There’s been talk for years of a more accurate Global Positioning System. The current GPS system tells you roughly where you are, but it’s only accurate to within a few feet. That vagueness means that although it’s fine for mapping, it isn’t good enough for narrowly targeted proximity or geo-fencing that can be used in e-commerce.
Existing GPS has been used in toll-road billing, and has been fine-tuned for surveying with large, expensive antennas, but it’s currently not much good for tracking customers as they choose a concert seat, for example.
The European Space Agency is building a new, highly-accurate system called Galileo that they say will be fully functional by about 2020.

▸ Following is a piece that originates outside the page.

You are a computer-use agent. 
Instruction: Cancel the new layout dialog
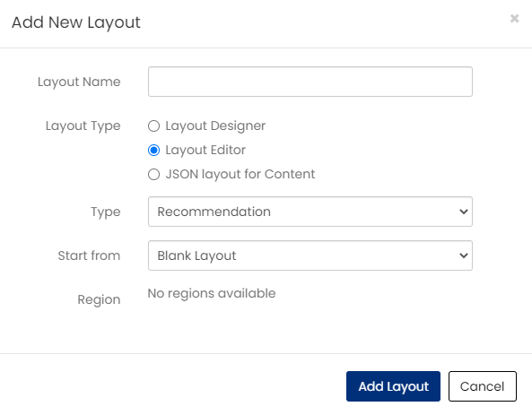(x=482, y=386)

Galileo, if you scan its fine print, includes authentication. That’s an accurately timed, trusted location factor that will allow advertisers to not only pitch you down to the micro-location, but also let you perform financial transactions.

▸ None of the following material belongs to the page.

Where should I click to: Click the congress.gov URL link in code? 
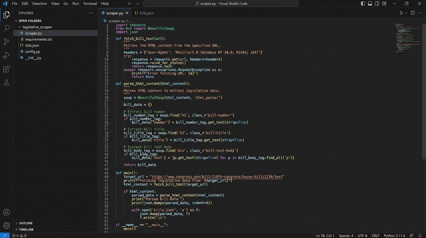(217, 177)
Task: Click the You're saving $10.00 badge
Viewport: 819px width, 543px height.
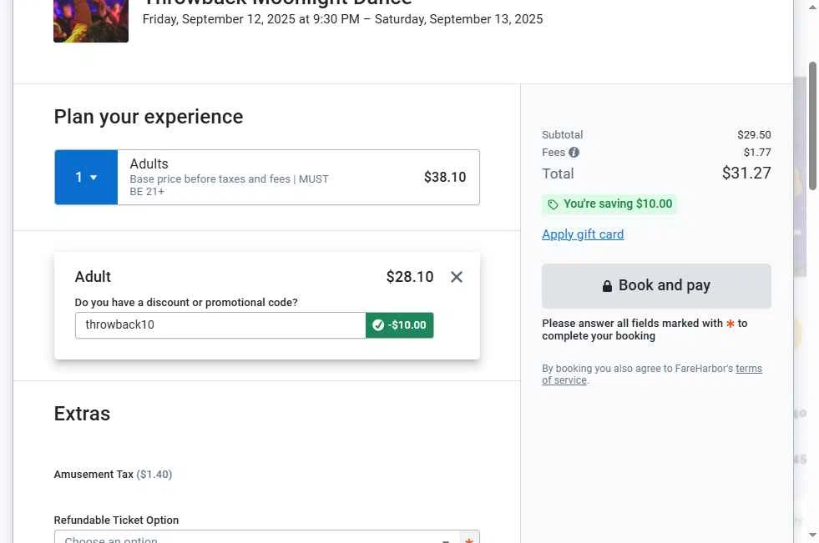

You’ll be able to choose your seat at an open-air sporting event and pay for it too. Turnstiles become redundant, among other things. You should even be able to place your hand in a vending machine and get billed.
But, as I say, this is a ways away and Galileo still has to get more of its birds into the sky for it to work properly—a 2014 launch placed two satellites in the wrong orbit, which hasn’t helped progress.

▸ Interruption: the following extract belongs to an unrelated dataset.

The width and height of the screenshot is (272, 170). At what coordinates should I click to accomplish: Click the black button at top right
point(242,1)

In the meantime, a University of Texas at Austin project to improve GPS accuracy using existing tech is definitely interesting.
The researchers say that they’ve gotten GPS location errors “from the size of a large car to the size of a nickel – a more than 100 times increase in accuracy.”
And they’ve done it with software in existing smartphone-quality chipsets, antennas, and the existing GPS constellation.
The process involves extracting accurate data, called carrier phase measurements, carried by GPS anyway, and used by surveyors and special interests, like mining. Previously, collecting those accurate measurements required special antennas.
UT Austin’s software-defined GPS receiver ideas don’t have an authentication factor like Galileo, but do have accuracy and use GPS’s global reference frame. It could be in a small form factor, ultimately.
That improvement in accuracy, with cost savings and size, could make the system suitable for automobile collision prevention, outdoor virtual reality headset games, the Internet of Things, and drone deliveries.
The Cockrell School of Engineering scientists at UT Austin say poor multipath suppression in existing smartphone-grade gear is causing ambiguity in processing, and that degrades accuracy.
Multipath is where signals travel along many paths—not always for the best results. It’s what caused ghosting on old analog television broadcasts, if you remember those. Reflection can cause multipath.
The scientists say that it isn’t the antennas, which is what was previously thought to be the impediment. In fact, they say that chips in smartphones can be better quality than those found in costly surveying GPS receivers.
You don’t need expensive, bulky gear to get accuracy, they reckon. You can do it all with software and a form of random antenna motion where the smartphone is gently moved in wavelength-sized increments to reduce multipath.
The researchers have written about their tests and findings in a GPS World article, if you want to read more.
Next up is to figure out a way to further reduce the error-creating multipath—possibly by estimating trajectories for the accuracy-enhancing antenna motion.
A snap-on smartphone accessory is currently being developed by the group, which created a Samsung-deal financed startup called Radiosense.